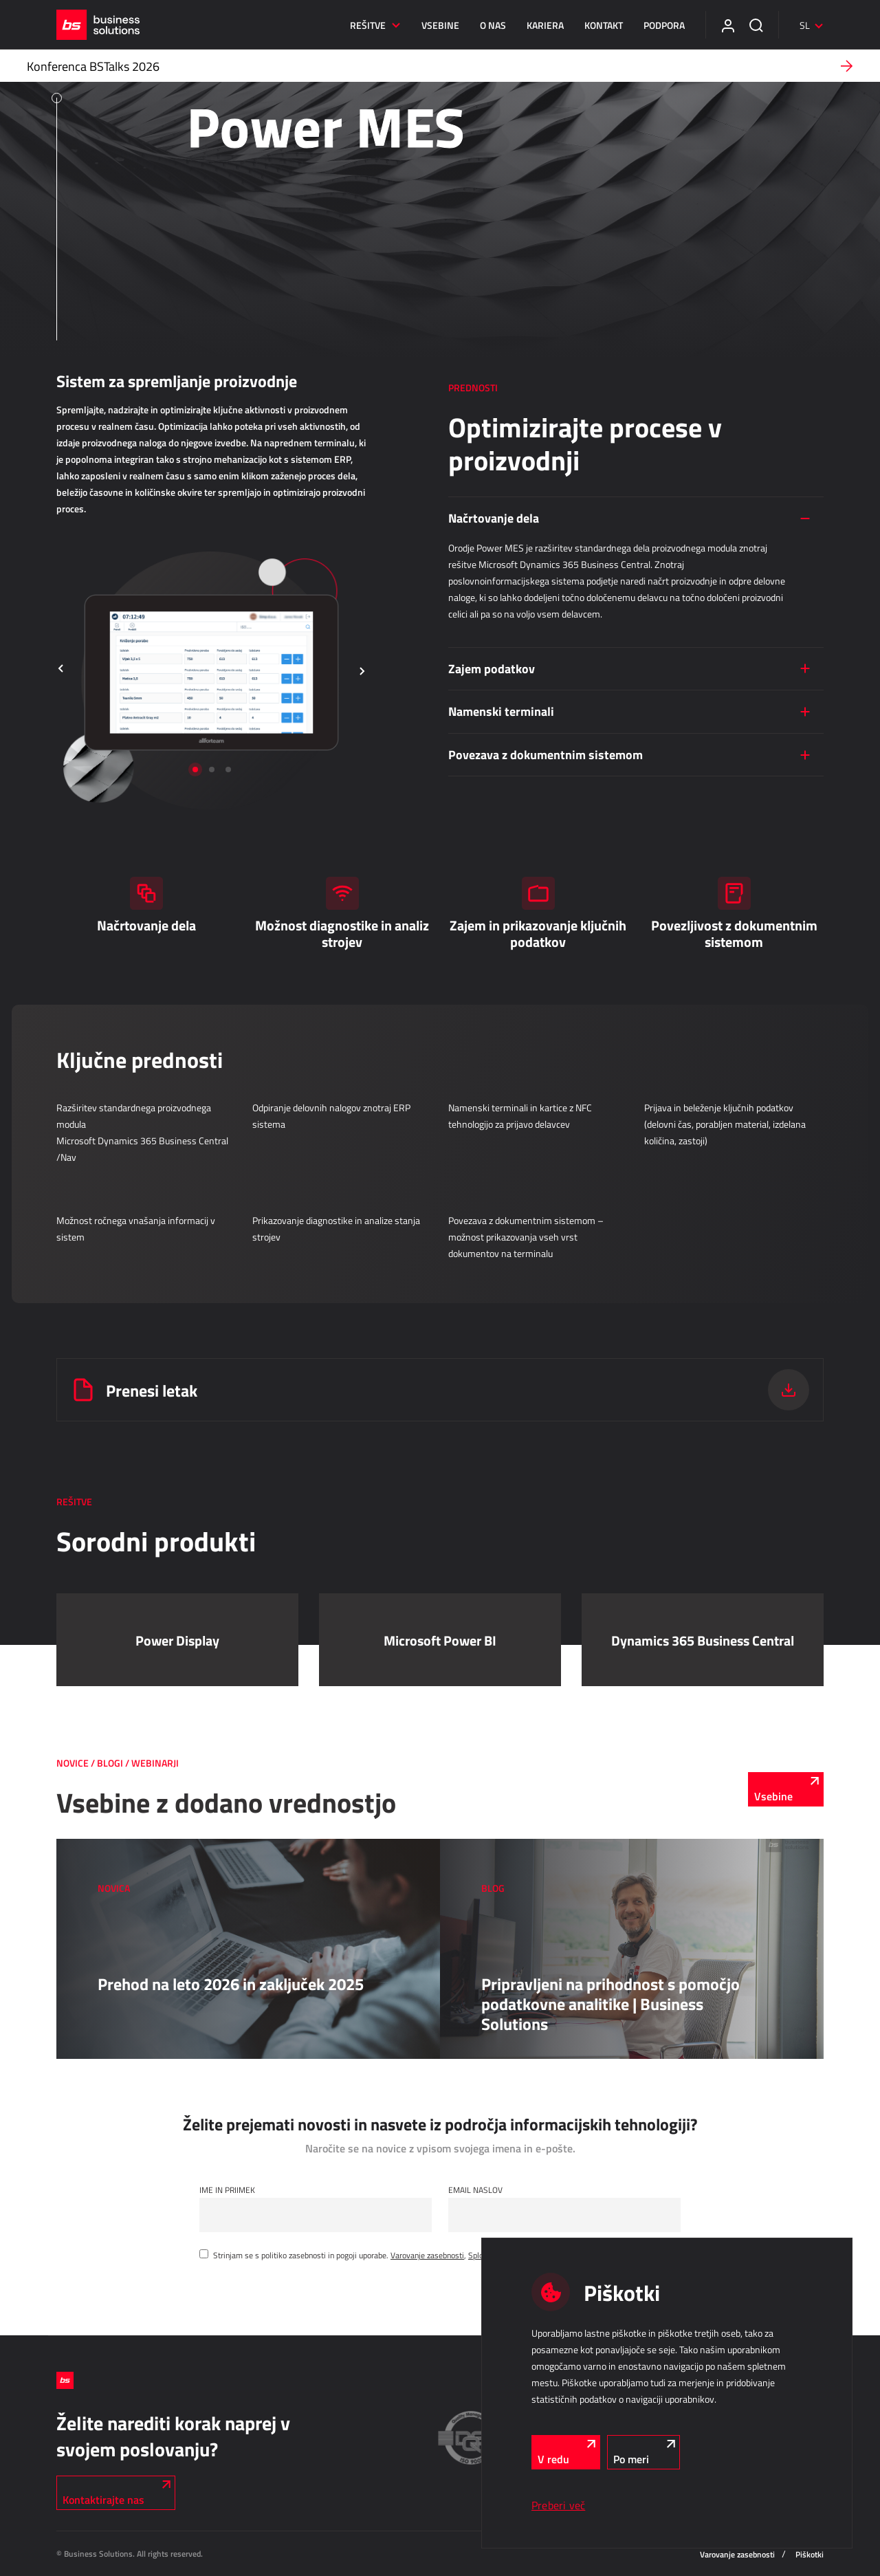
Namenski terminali (501, 711)
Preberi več (558, 2505)
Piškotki (809, 2554)
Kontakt (603, 25)
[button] (61, 670)
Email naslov (475, 2189)
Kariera (545, 25)
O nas (493, 25)
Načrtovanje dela (493, 518)
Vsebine (440, 25)
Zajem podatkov (491, 668)
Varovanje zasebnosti (427, 2254)
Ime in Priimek (227, 2189)
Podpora (664, 25)
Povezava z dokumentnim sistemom (545, 754)
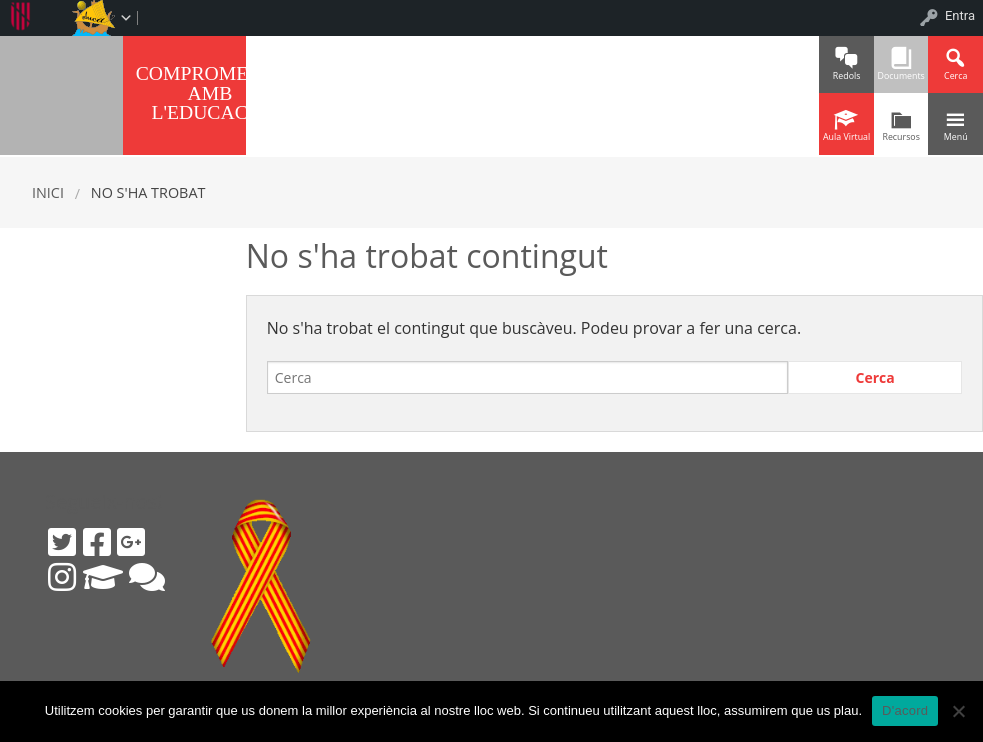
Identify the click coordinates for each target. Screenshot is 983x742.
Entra (960, 15)
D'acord (905, 710)
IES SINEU (61, 93)
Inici (48, 192)
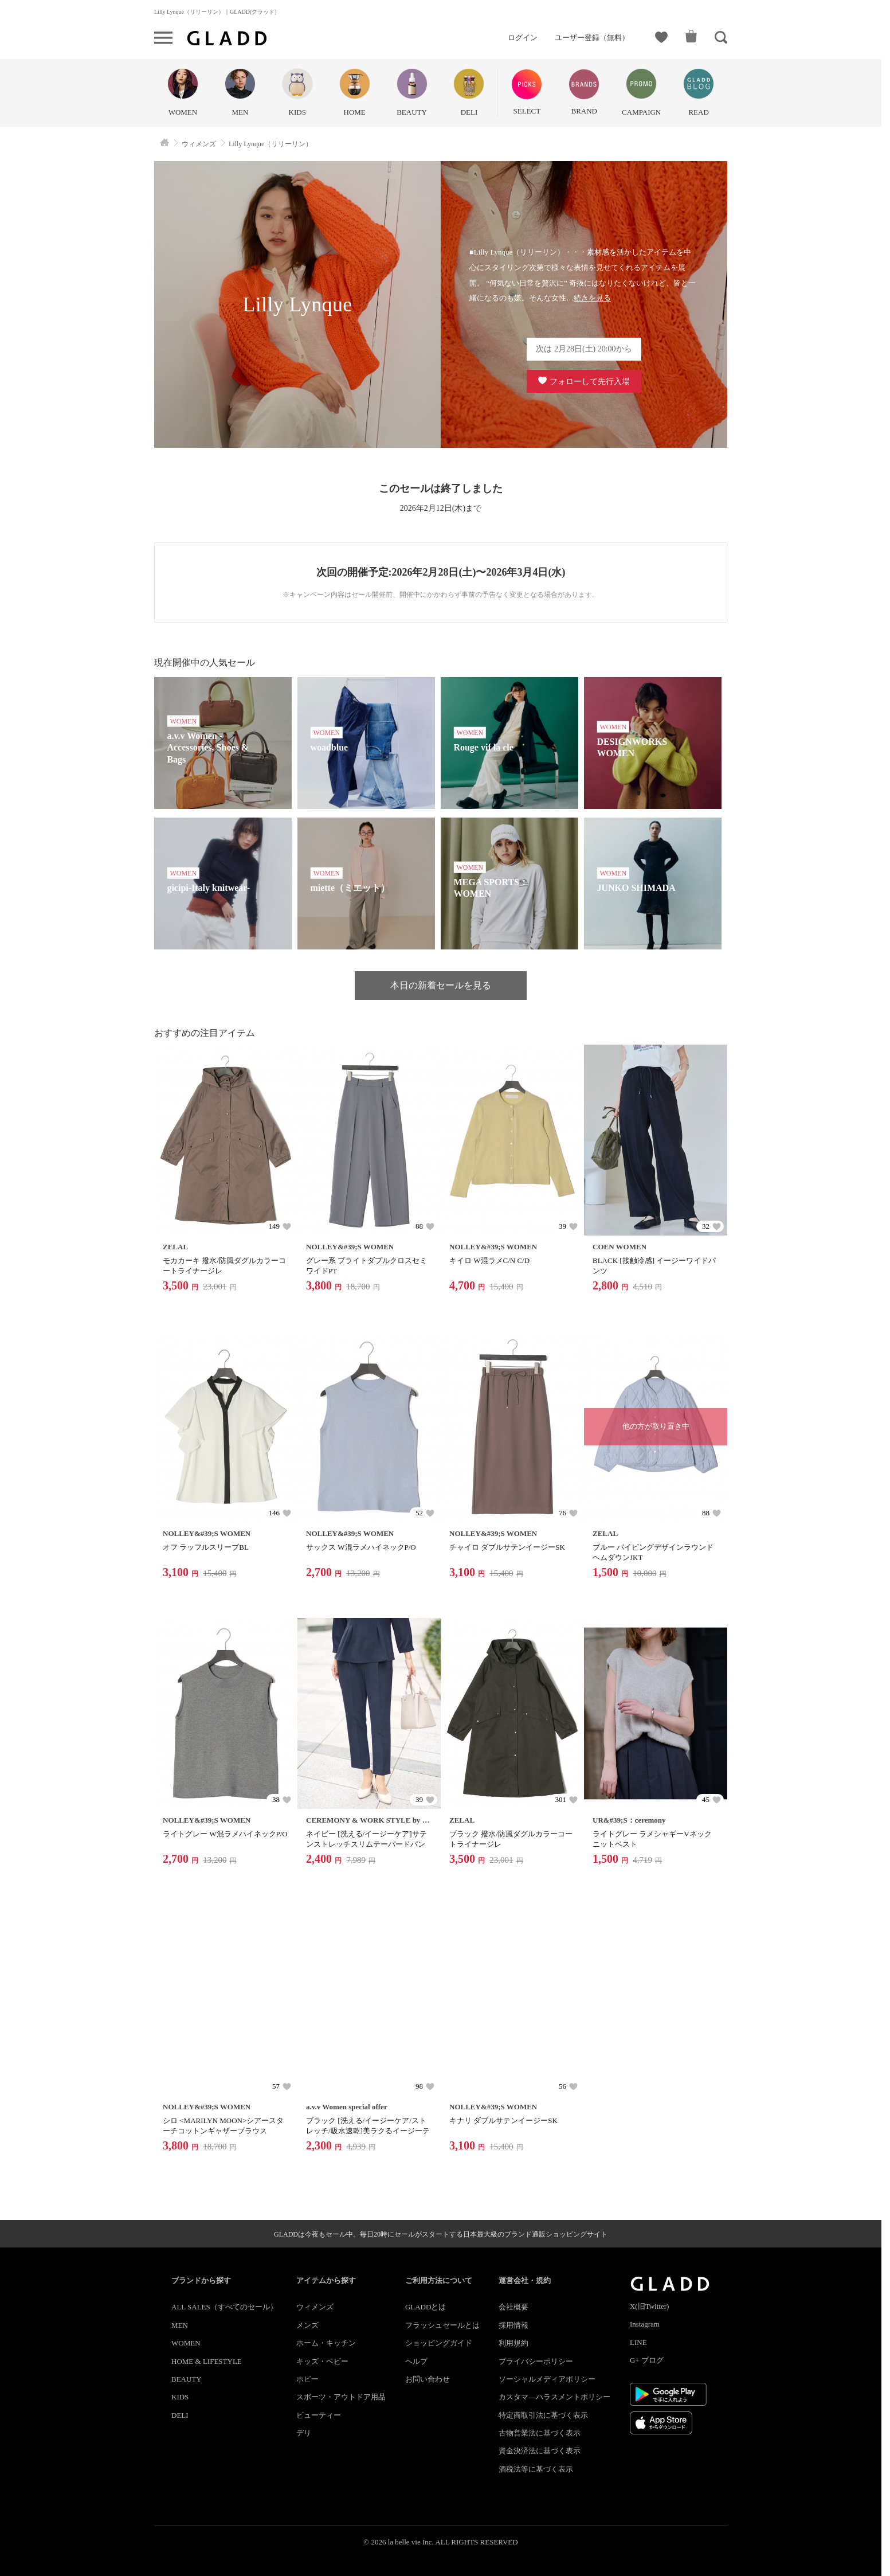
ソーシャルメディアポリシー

==================================================

◆ WRITTEN PROBLEM ◆
Turn the lines of the items above into a JSON list of strings, one string per line, leaving out blank lines and the pictures.

◆ RESULT OF THIS TASK ◆
[
  "Namenski terminali (501, 711)",
  "Preberi več (558, 2505)",
  "Piškotki (809, 2554)",
  "Kontakt (603, 25)",
  "[button] (61, 670)",
  "Email naslov (475, 2189)",
  "Kariera (545, 25)",
  "O nas (493, 25)",
  "Načrtovanje dela (493, 518)",
  "Vsebine (440, 25)",
  "Zajem podatkov (491, 668)",
  "Varovanje zasebnosti (427, 2254)",
  "Ime in Priimek (227, 2189)",
  "Podpora (664, 25)",
  "Povezava z dokumentnim sistemom (545, 754)",
  "Identify the click coordinates for each target. Screenshot is 983x742.",
  "Entra (960, 15)",
  "D'acord (905, 710)",
  "IES SINEU (61, 93)",
  "Inici (48, 192)",
  "ソーシャルメディアポリシー"
]